Open Content Alliance

Had a very pleasant lunch today with Lisa Spiro, who’s also here at Rice. One of the things we talked about was the ever-present (and extremely frustrating) problem of assembling usefully large literary corpora for digital humanities projects. More specifically, for my project. I’ve been tinkering with the Gutenberg texts, and they’re not bad, really, but there aren’t that many of them, despite the fact that they now have something over 20,000 “books” (read: “catalog items”). That number is more like 3,000-5,000 if you’re looking at novels in English, and if you want meaningful statistics for whole texts (as opposed to chapters, etc.) in, say, single-year bands over the last 500 years, you need probably a couple orders of magnitude more. Commercial databases like Chadwyck-Healy aren’t much help even if you have access to them, since their numbers are similar. Google remains the holy grail, but I haven’t heard anything about success in getting them to allow greater scholarly access, nor would I expect it to be forthcoming soon (though I really, really hope I’m wrong, and I know there’s some exploratory work underway on that front).
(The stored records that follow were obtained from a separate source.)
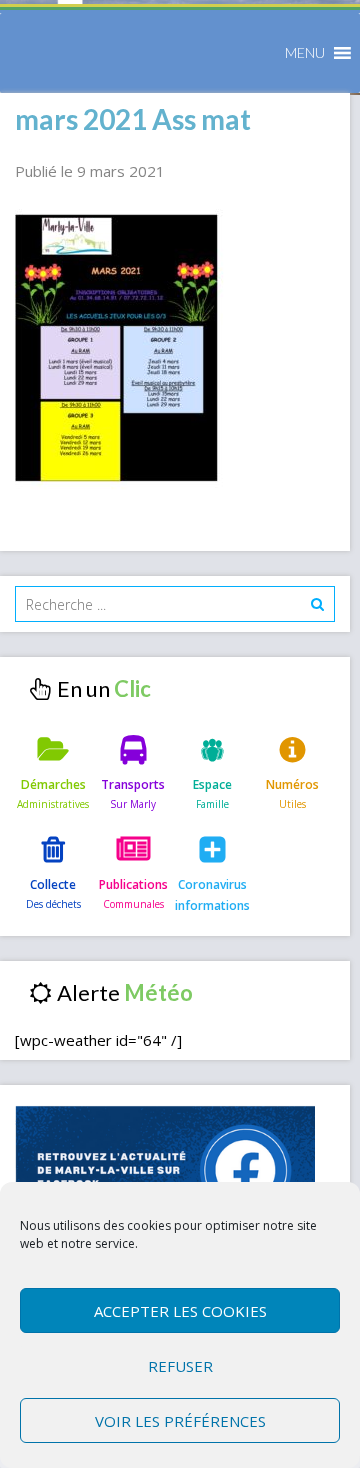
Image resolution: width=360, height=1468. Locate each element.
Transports (133, 784)
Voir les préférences (180, 1421)
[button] (305, 53)
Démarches (53, 784)
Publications (133, 884)
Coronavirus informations (212, 894)
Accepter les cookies (180, 1311)
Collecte (53, 884)
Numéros (292, 784)
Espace (212, 784)
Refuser (180, 1366)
Anyway, Lisa reminded me of the existence of the Open Content Alliance, which should have been stunningly obvious to me all along. I remember looking at it (or maybe it was just the Internet Archive) a couple of years ago and thinking “Meh, looks like cached Web pages and bad OCRs of a few thousand books.” That probably wasn’t a fair assessment even at the time, and it’s certainly not true now. I still need to do much more to assess its suitability, and it’s not immediately clear to me how I might pull most of their archive to process locally, nor what might be involved in getting it into usable shape for my purposes (I suspect none of this would be trivial), but it’s definitely high on my list of tasks. 535,000+ items is an intriguing number. Now if we could just find a way to import them into MONK …

Oh, and I should probably write up my DH project here at some point. I could pull something from an existing proposal, but I think it would be a useful exercise to go over it from scratch. We shall see.
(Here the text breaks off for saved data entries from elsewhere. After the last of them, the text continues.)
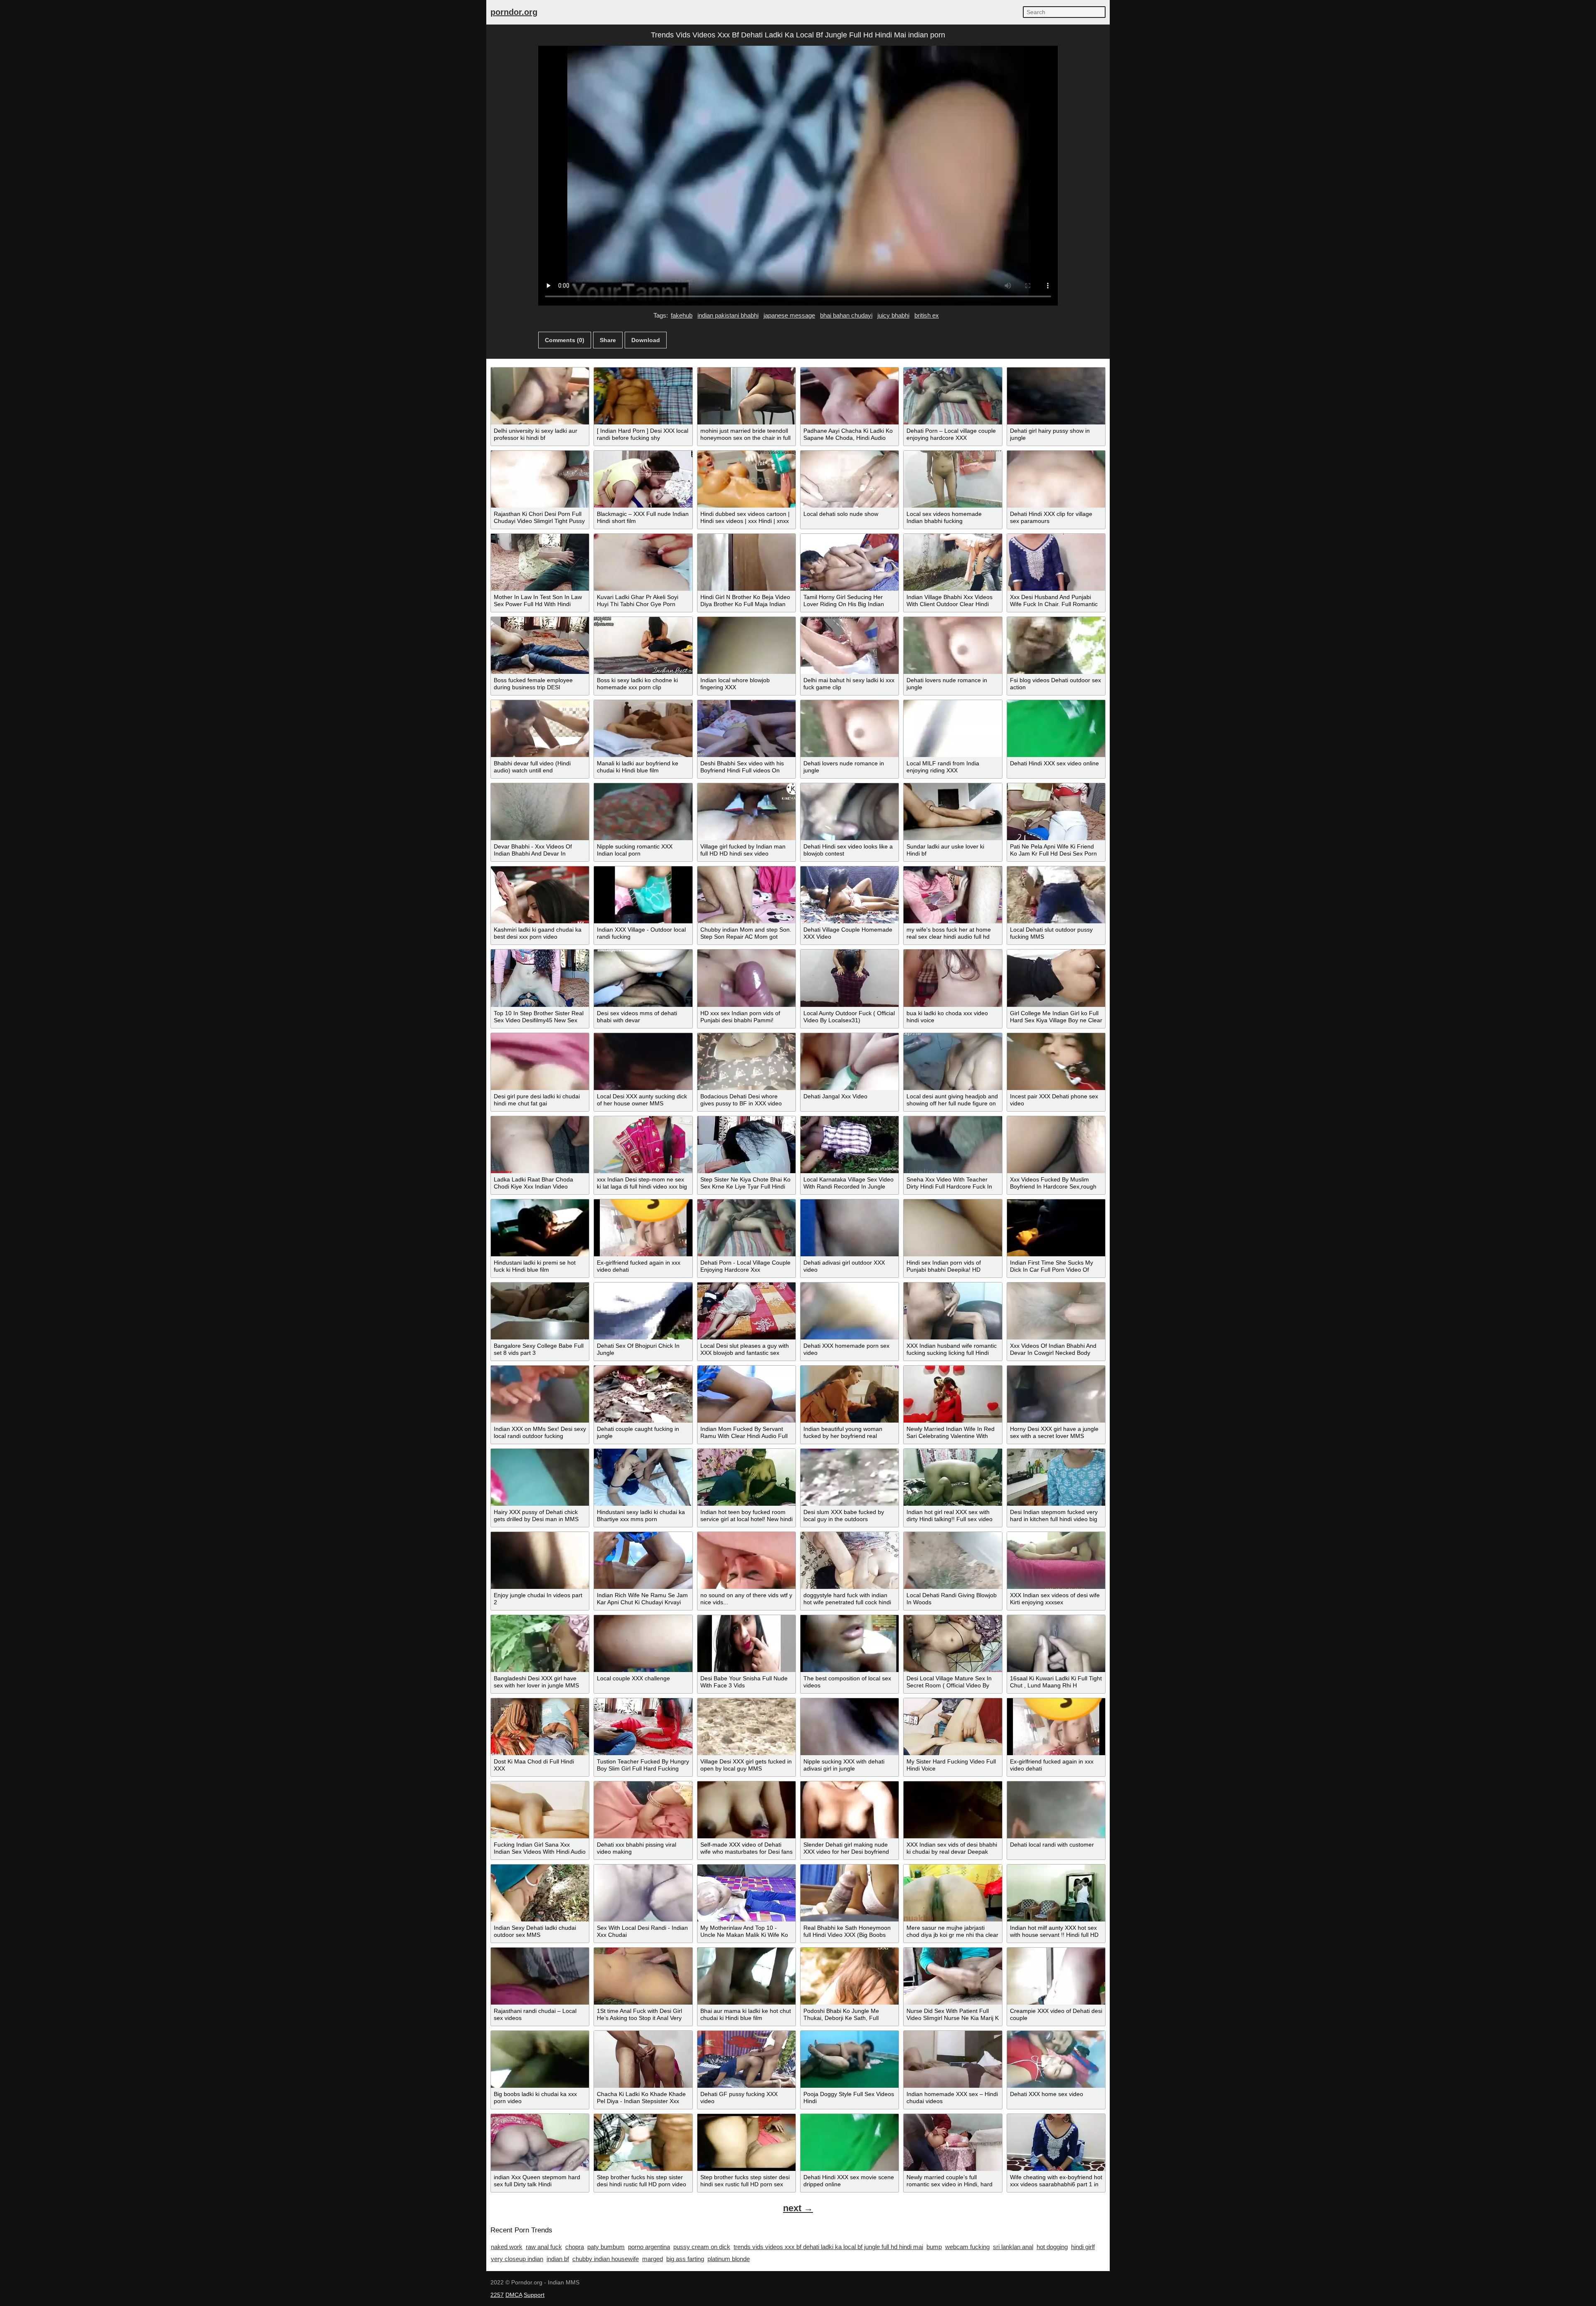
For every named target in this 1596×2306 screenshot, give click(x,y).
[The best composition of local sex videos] (849, 1643)
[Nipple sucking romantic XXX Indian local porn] (643, 811)
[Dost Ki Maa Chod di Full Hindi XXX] (540, 1726)
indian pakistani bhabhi (728, 315)
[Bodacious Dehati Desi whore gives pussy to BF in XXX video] (746, 1061)
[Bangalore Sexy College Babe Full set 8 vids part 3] (540, 1310)
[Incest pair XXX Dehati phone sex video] (1056, 1061)
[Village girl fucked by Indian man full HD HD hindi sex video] (746, 811)
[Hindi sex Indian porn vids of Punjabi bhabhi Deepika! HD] (953, 1227)
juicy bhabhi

Preliminary Syllabus: Intro to Digital Humanities

I’m working on my class for next semester, an introduction to digital humanities. It’s shaping up to be about a third media studies and the rest true DH, on the theory that one needs to know something about why the medium of a work matters if you’re going to understand the changes wrought by digital texts.
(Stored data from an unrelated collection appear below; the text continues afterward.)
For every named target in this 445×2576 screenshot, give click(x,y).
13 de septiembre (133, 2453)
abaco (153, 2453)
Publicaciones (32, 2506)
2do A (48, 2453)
But I don’t entirely like this split personality, which I think reflects a certain ambivalence in the field itself. Is what’s interesting about digital texts the fact that they take advantage of their “digitalness”? Or is it that we as scholars can do things with digital texts that are hard to do with dead-tree books? The former suggests we should lean on media studies, and that the most interesting objects will be born-digital works that may not have much to do with text in the conventional sense at all. The latter pushes us toward computation and text mining, suggests that what we want as objects of study are properly encoded/marked-up versions of more-or-less regular books, and lets us continue to ask more traditional literary-critical-historical questions.

I skew strongly toward the latter conception of the field, which better matches my own priorities and interests. But as a practical matter it’s far less developed than media studies, in part due to technical and professional limitations. So one way to teach a course like this would be to adopt Steve Ramsay’s approach: Stage a DH boot camp that teaches basic programming/scripting, database manipulation, text encoding, etc. I think that’s a fantastic thing to do, but it’s not something I wanted to work up from scratch at the moment. And my great hope is that someday soon it won’t be necessary; that tools like the MONK project will eliminate much of the low-level technical work that’s presently required to do meaningful corpus analysis. I fear, of course, that “soon” != soon enough, but I can hope, right? In the meantime, my students will be learning more about the theory and types of digital humanities projects than they will about Perl. Maybe I can send them to Steve for phase two.

DH Syllabus Draft.pdf

[Update: For reasons too bureaucratic to enumerate, the course title is now “Media Studies: Digital Humanities” (English 388).]